>> start PASSAGE PROVIDED

Quick answer
Most UK trades businesses with five-plus engineers lose £2,000 to £5,000 a year in untracked parts, and weekly manual van audits eat 2 to 4 hours per van. The fix is not a fancy warehouse. It is a single source of truth that lives where the parts live: in the van, in the office, on the engineer's phone. Pair that with a sensible reorder point on the 30 SKUs you actually use, and the waste largely disappears. The software side comes later, and only when your physical system already works.
Table of contents
- Why van stock is the most expensive mess in your business
- What untracked stock actually costs (with real numbers)
- Step one: get the physical system right
- The 30-SKU rule and how to set sensible min/max levels
- Choosing software: FSM stock vs dedicated apps
- Where AI and auto-reorder actually earn their keep
- Rolling it out across a five-engineer team without losing a week
- What tradespeople are saying
- Recommended videos
- Frequently asked questions
- My verdict
Commusoft
BigChange
Simpro
JoblogicWhy van stock is the most expensive mess in your business

Ask any owner of a five-engineer plumbing, electrical or HVAC business where their margin actually goes, and they will list labour, fuel, insurance, finance, and "I don't know, the merchant". That last one is the problem. Materials should sit at roughly 20 to 30 percent of revenue on most service jobs. When it climbs to 35 percent without anyone noticing, you have a van stock problem. You just cannot see it because nothing tracks it.
The pattern is the same in nearly every business I look at. Engineer one buys two boilers worth of fittings on Monday. Engineer two pulls from his van for a swap on Wednesday and orders his own. Engineer three is now running on whatever has fallen out of the original ten boxes. Nobody knows where the four pumps you bought last quarter actually are. Three of them get scrapped because the box is split and nobody trusts them anymore.
None of this is a software problem. It starts as a physical problem and a discipline problem, and software only helps once the physical and the discipline are in place. This guide walks you through both, in order.
What untracked stock actually costs (with real numbers)
The figures most owners quote are guesswork. Here is what the public data and our own client work consistently shows for UK trades businesses with five to fifteen engineers.

>> end PASSAGE PROVIDED

> **WHAT THIS EXERCISE ASKS**
**A.** According to the van stock guide, why should the software side come later?
**B.** Which types of business does the van stock guide name when it asks owners where their margin goes?
**C.** How would you say this sentence from the van stock guide in Spanish: "It starts as a physical problem and a discipline problem, and software only helps once the physical and the discipline are in place."

>> start INFORMATION PROVIDED

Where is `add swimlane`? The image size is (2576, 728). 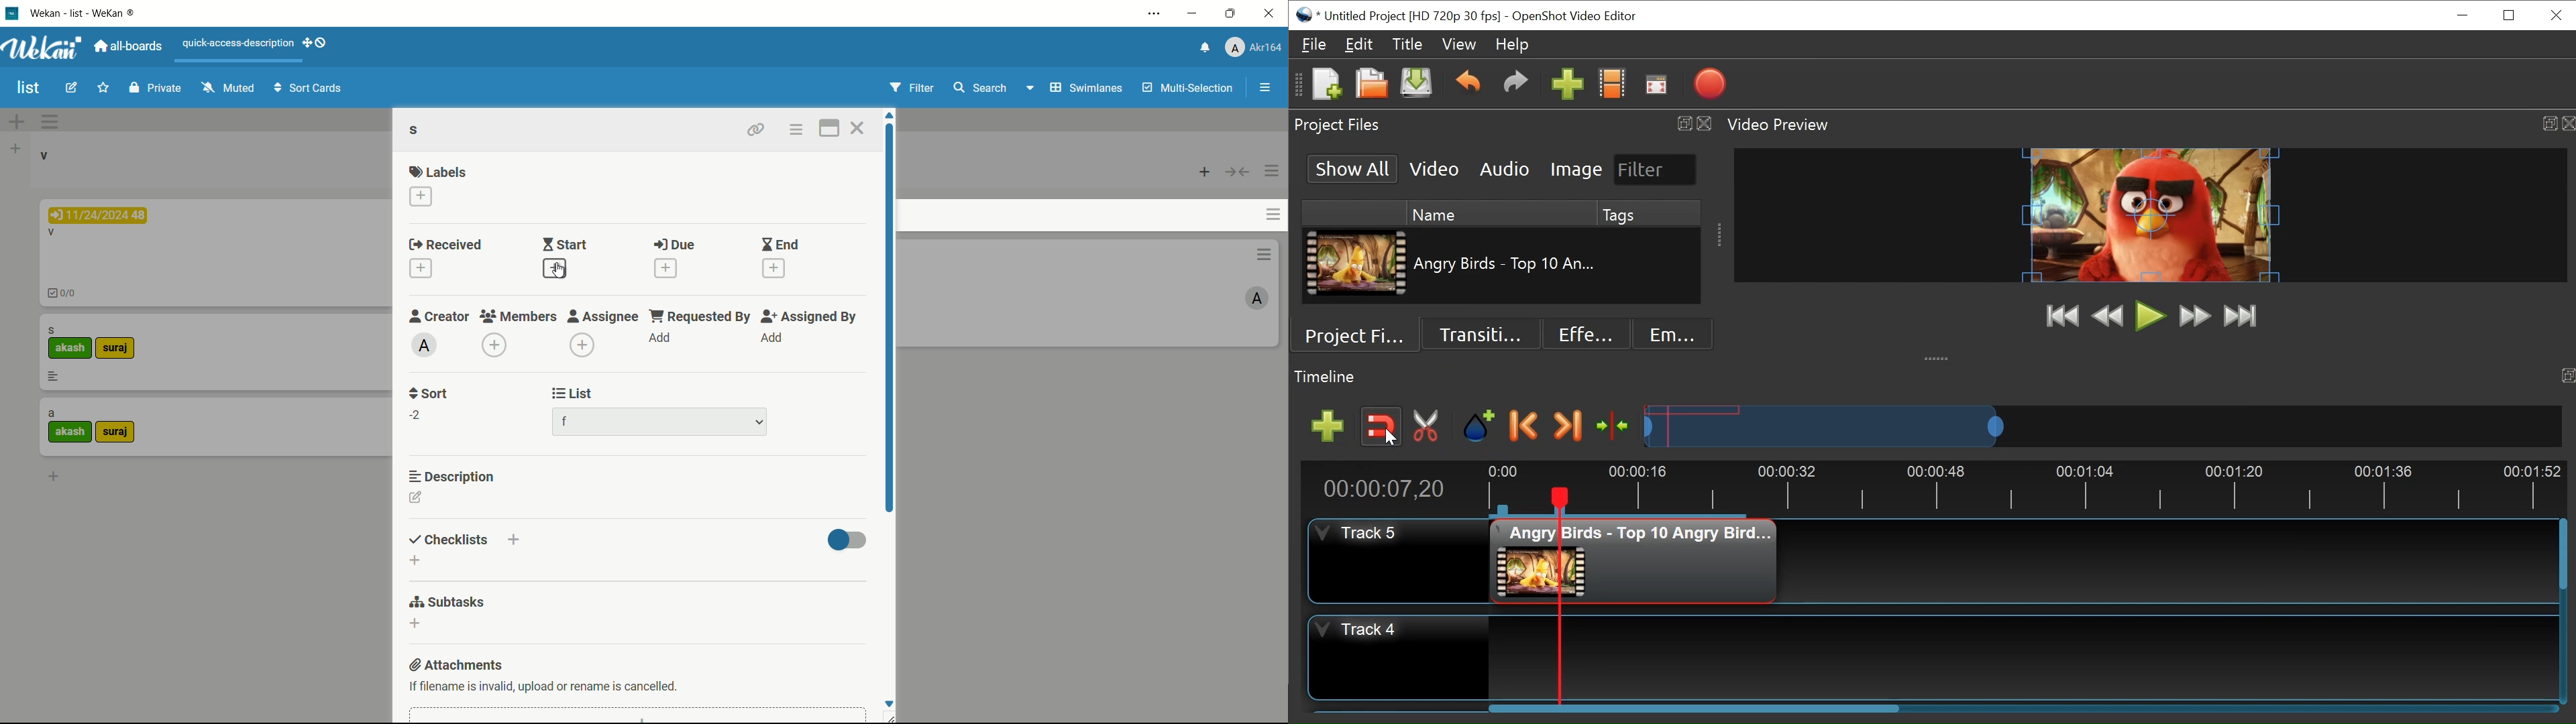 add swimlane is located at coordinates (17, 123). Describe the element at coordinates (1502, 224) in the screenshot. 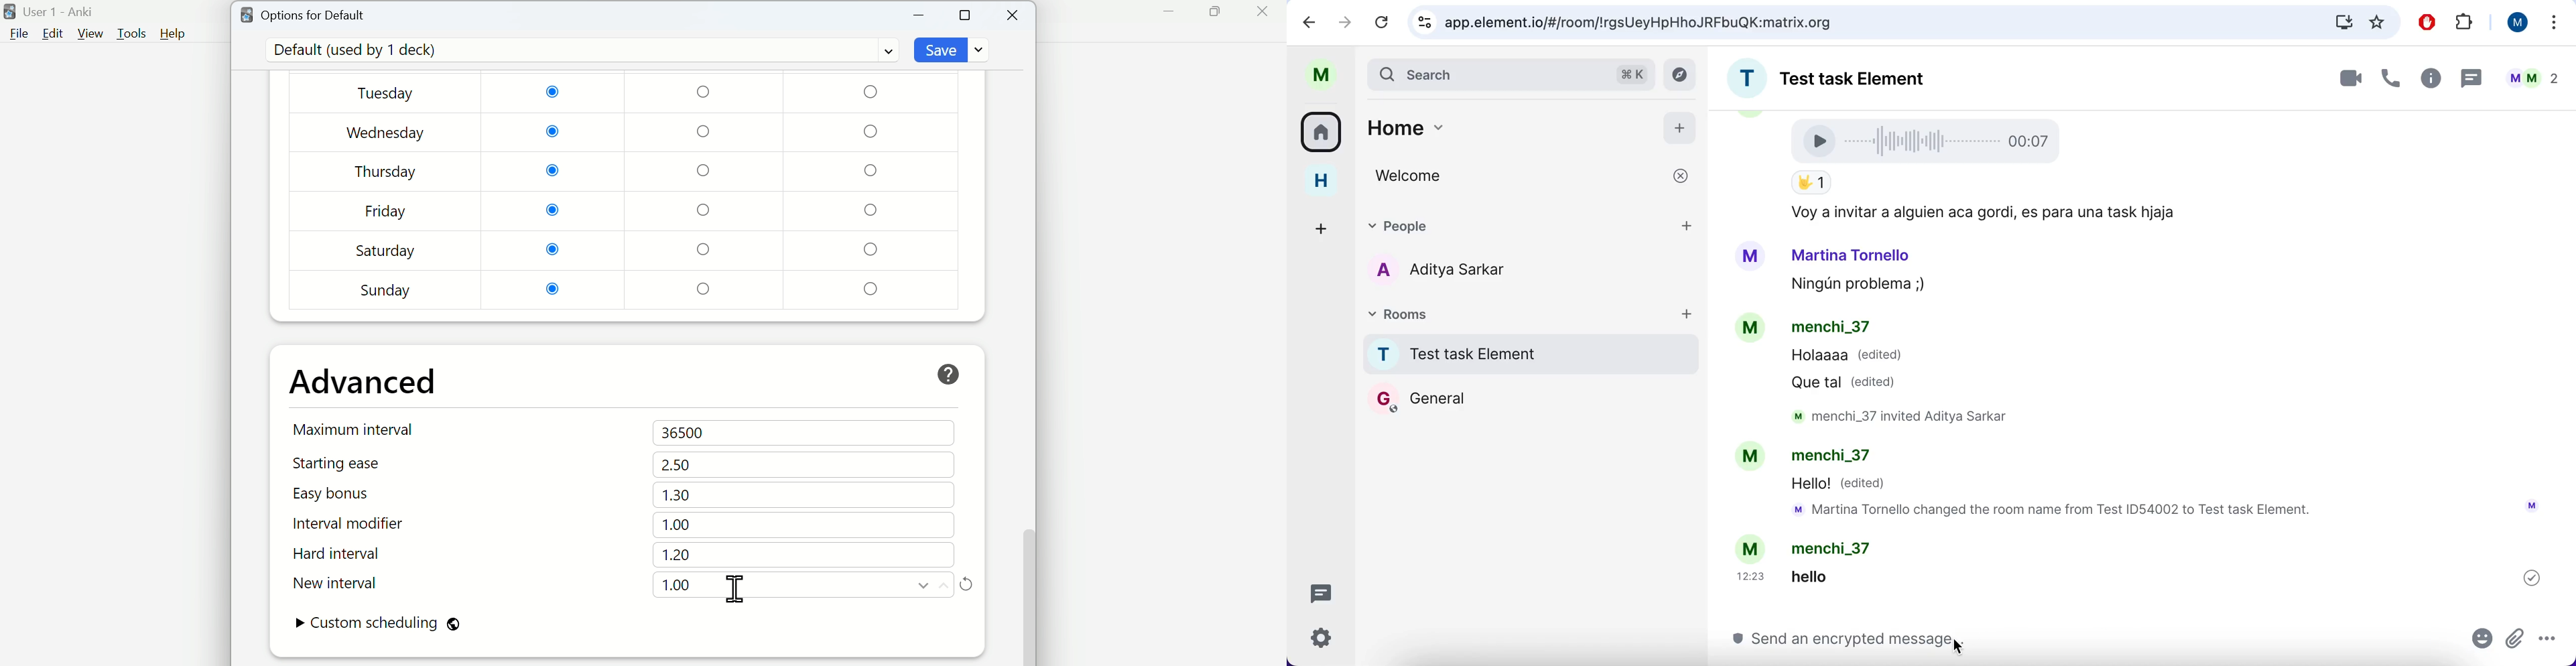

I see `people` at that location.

>> end INFORMATION PROVIDED
>> start INFORMATION PROVIDED

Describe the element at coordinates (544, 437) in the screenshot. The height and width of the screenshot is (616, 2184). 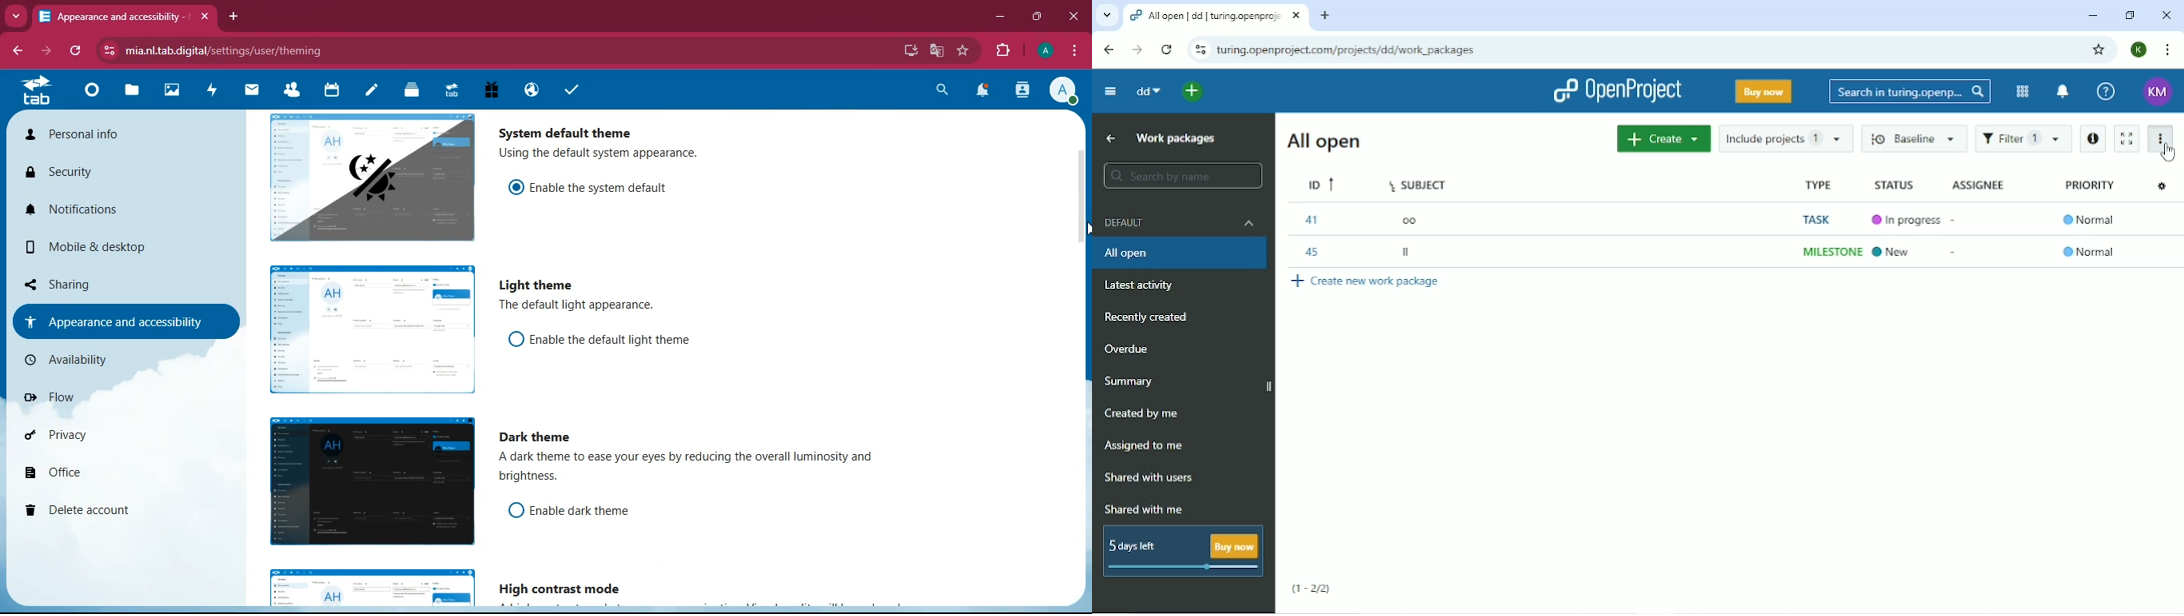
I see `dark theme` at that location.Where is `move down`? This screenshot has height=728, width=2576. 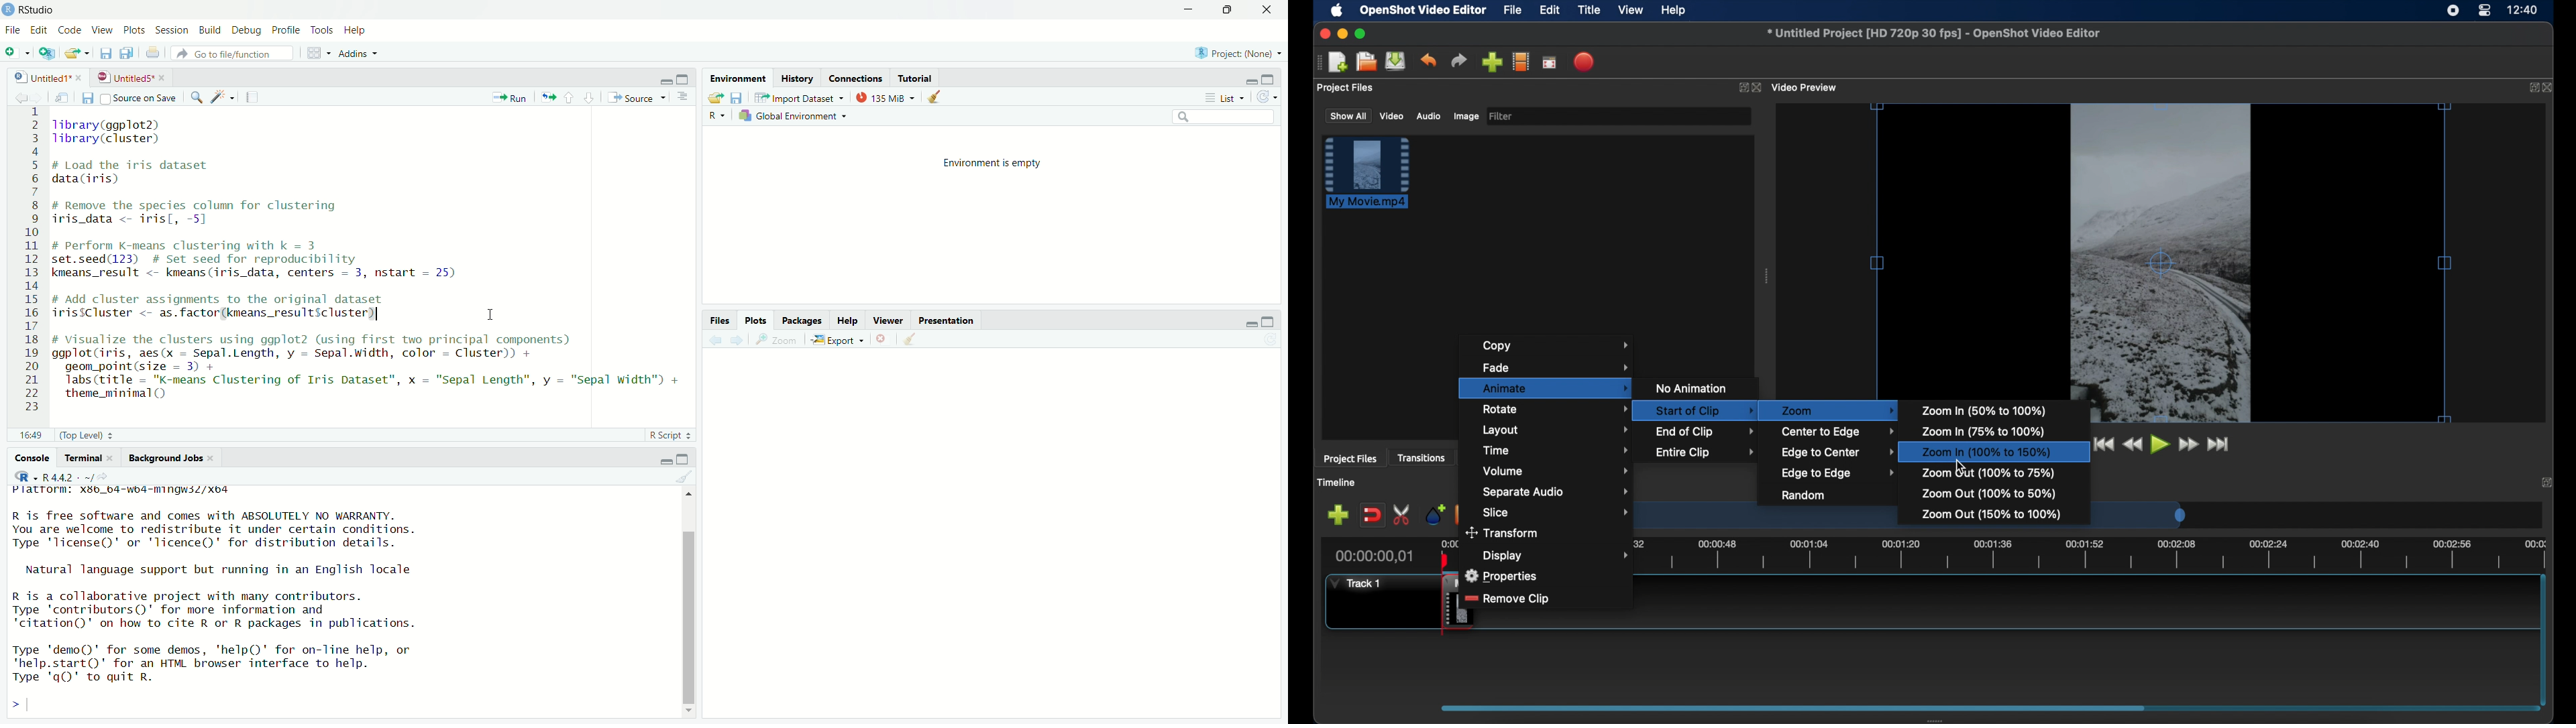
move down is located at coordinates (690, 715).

>> end INFORMATION PROVIDED

> **SOLUTIONS TO EACH TASK**
**A.** Software comes later because van stock starts as a physical problem and a discipline problem. Software only helps once the physical system and the discipline are already in place.

**B.** Plumbing, electrical, HVAC

**C.** Empieza como un problema físico y un problema de disciplina, y el software solo ayuda una vez que lo físico y la disciplina están en su lugar.